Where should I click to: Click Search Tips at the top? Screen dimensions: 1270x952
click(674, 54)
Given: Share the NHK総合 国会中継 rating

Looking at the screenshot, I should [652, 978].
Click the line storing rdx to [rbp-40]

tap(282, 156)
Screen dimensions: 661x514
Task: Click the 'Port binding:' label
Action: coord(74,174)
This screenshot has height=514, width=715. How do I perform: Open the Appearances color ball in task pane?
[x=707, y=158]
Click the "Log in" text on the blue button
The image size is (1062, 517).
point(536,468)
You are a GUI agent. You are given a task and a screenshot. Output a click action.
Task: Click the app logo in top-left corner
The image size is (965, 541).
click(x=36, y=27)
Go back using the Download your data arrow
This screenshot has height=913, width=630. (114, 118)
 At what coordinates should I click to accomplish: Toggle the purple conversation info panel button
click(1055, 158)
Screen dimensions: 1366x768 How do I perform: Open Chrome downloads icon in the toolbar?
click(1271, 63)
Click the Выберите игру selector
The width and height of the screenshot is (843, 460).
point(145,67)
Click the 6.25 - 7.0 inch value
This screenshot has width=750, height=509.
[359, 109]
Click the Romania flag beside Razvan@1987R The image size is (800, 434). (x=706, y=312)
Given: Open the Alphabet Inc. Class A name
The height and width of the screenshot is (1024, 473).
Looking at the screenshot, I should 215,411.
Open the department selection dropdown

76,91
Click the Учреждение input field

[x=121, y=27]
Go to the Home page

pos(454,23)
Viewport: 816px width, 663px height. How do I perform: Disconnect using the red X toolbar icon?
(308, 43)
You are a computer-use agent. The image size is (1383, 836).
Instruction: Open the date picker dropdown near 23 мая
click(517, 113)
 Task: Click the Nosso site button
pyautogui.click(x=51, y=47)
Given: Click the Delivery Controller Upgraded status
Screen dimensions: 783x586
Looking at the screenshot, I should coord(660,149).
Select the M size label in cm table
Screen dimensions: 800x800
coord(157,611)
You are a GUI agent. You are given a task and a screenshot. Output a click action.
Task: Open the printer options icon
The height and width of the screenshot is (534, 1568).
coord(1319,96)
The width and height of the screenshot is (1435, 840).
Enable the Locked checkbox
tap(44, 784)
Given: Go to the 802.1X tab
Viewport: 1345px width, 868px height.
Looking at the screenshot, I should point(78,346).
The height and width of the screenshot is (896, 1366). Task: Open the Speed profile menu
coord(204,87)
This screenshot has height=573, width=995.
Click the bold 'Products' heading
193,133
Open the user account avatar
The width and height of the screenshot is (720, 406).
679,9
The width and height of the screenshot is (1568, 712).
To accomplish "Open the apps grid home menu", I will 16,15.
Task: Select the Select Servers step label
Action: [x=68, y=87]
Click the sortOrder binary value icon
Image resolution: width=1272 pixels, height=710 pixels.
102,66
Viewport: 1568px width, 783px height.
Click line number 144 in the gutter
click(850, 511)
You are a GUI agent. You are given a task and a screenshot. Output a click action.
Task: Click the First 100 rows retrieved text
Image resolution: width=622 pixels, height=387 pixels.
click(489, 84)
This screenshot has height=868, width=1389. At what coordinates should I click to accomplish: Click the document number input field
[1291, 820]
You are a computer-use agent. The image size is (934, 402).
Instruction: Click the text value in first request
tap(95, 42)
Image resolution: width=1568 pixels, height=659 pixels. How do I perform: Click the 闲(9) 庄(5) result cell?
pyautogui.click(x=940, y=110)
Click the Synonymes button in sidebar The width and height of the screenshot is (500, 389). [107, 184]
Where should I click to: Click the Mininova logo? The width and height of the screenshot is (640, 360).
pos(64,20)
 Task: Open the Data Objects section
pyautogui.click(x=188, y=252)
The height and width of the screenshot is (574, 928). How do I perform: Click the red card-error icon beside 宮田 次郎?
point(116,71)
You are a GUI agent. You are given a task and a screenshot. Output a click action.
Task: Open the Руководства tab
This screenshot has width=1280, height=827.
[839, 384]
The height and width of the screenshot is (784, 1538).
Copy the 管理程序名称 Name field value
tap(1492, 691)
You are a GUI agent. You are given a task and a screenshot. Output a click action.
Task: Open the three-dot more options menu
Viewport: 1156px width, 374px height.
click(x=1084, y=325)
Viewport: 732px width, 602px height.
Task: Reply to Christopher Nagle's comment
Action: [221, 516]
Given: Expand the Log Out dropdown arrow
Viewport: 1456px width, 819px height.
----------
**What the exercise asks:** Recast all of the items above as a JSON array of strings, with each line as its own string and blank lines omitted.

**Exercise solution:**
[
  "Where should I click to: Click Search Tips at the top? Screen dimensions: 1270x952",
  "click(674, 54)",
  "Given: Share the NHK総合 国会中継 rating",
  "Looking at the screenshot, I should [652, 978].",
  "Click the line storing rdx to [rbp-40]",
  "tap(282, 156)",
  "Screen dimensions: 661x514",
  "Task: Click the 'Port binding:' label",
  "Action: coord(74,174)",
  "This screenshot has height=514, width=715. How do I perform: Open the Appearances color ball in task pane?",
  "[x=707, y=158]",
  "Click the \"Log in\" text on the blue button",
  "The image size is (1062, 517).",
  "point(536,468)",
  "You are a GUI agent. You are given a task and a screenshot. Output a click action.",
  "Task: Click the app logo in top-left corner",
  "The image size is (965, 541).",
  "click(x=36, y=27)",
  "Go back using the Download your data arrow",
  "This screenshot has height=913, width=630. (114, 118)",
  " At what coordinates should I click to accomplish: Toggle the purple conversation info panel button",
  "click(1055, 158)",
  "Screen dimensions: 1366x768 How do I perform: Open Chrome downloads icon in the toolbar?",
  "click(1271, 63)",
  "Click the Выберите игру selector",
  "The width and height of the screenshot is (843, 460).",
  "point(145,67)",
  "Click the 6.25 - 7.0 inch value",
  "This screenshot has width=750, height=509.",
  "[359, 109]",
  "Click the Romania flag beside Razvan@1987R The image size is (800, 434). (x=706, y=312)",
  "Given: Open the Alphabet Inc. Class A name",
  "The height and width of the screenshot is (1024, 473).",
  "Looking at the screenshot, I should 215,411.",
  "Open the department selection dropdown",
  "76,91",
  "Click the Учреждение input field",
  "[x=121, y=27]",
  "Go to the Home page",
  "pos(454,23)",
  "Viewport: 816px width, 663px height. How do I perform: Disconnect using the red X toolbar icon?",
  "(308, 43)",
  "You are a computer-use agent. The image size is (1383, 836).",
  "Instruction: Open the date picker dropdown near 23 мая",
  "click(517, 113)",
  " Task: Click the Nosso site button",
  "pyautogui.click(x=51, y=47)",
  "Given: Click the Delivery Controller Upgraded status",
  "Screen dimensions: 783x586",
  "Looking at the screenshot, I should coord(660,149).",
  "Select the M size label in cm table",
  "Screen dimensions: 800x800",
  "coord(157,611)",
  "You are a GUI agent. You are given a task and a screenshot. Output a click action.",
  "Task: Open the printer options icon",
  "The height and width of the screenshot is (534, 1568).",
  "coord(1319,96)",
  "The width and height of the screenshot is (1435, 840).",
  "Enable the Locked checkbox",
  "tap(44, 784)",
  "Given: Go to the 802.1X tab",
  "Viewport: 1345px width, 868px height.",
  "Looking at the screenshot, I should point(78,346).",
  "The height and width of the screenshot is (896, 1366). Task: Open the Speed profile menu",
  "coord(204,87)",
  "This screenshot has height=573, width=995.",
  "Click the bold 'Products' heading",
  "193,133",
  "Open the user account avatar",
  "The width and height of the screenshot is (720, 406).",
  "679,9",
  "The width and height of the screenshot is (1568, 712).",
  "To accomplish \"Open the apps grid home menu\", I will 16,15.",
  "Task: Select the Select Servers step label",
  "Action: [x=68, y=87]",
  "Click the sortOrder binary value icon",
  "Image resolution: width=1272 pixels, height=710 pixels.",
  "102,66",
  "Viewport: 1568px width, 783px height.",
  "Click line number 144 in the gutter",
  "click(850, 511)",
  "You are a GUI agent. You are given a task and a screenshot. Output a click action.",
  "Task: Click the First 100 rows retrieved text",
  "Image resolution: width=622 pixels, height=387 pixels.",
  "click(489, 84)",
  "This screenshot has height=868, width=1389. At what coordinates should I click to accomplish: Click the document number input field",
  "[1291, 820]",
  "You are a computer-use agent. The image size is (934, 402).",
  "Instruction: Click the text value in first request",
  "tap(95, 42)",
  "Image resolution: width=1568 pixels, height=659 pixels. How do I perform: Click the 闲(9) 庄(5) result cell?",
  "pyautogui.click(x=940, y=110)",
  "Click the Synonymes button in sidebar The width and height of the screenshot is (500, 389). [107, 184]",
  "Where should I click to: Click the Mininova logo? The width and height of the screenshot is (640, 360).",
  "pos(64,20)",
  " Task: Open the Data Objects section",
  "pyautogui.click(x=188, y=252)",
  "The height and width of the screenshot is (574, 928). How do I perform: Click the red card-error icon beside 宮田 次郎?",
  "point(116,71)",
  "You are a GUI agent. You are given a task and a screenshot. Output a click action.",
  "Task: Open the Руководства tab",
  "This screenshot has width=1280, height=827.",
  "[839, 384]",
  "The height and width of the screenshot is (784, 1538).",
  "Copy the 管理程序名称 Name field value",
  "tap(1492, 691)",
  "You are a GUI agent. You are given a task and a screenshot. Output a click action.",
  "Task: Open the three-dot more options menu",
  "Viewport: 1156px width, 374px height.",
  "click(x=1084, y=325)",
  "Viewport: 732px width, 602px height.",
  "Task: Reply to Christopher Nagle's comment",
  "Action: [221, 516]",
  "Given: Expand the Log Out dropdown arrow",
  "Viewport: 1456px width, 819px height."
]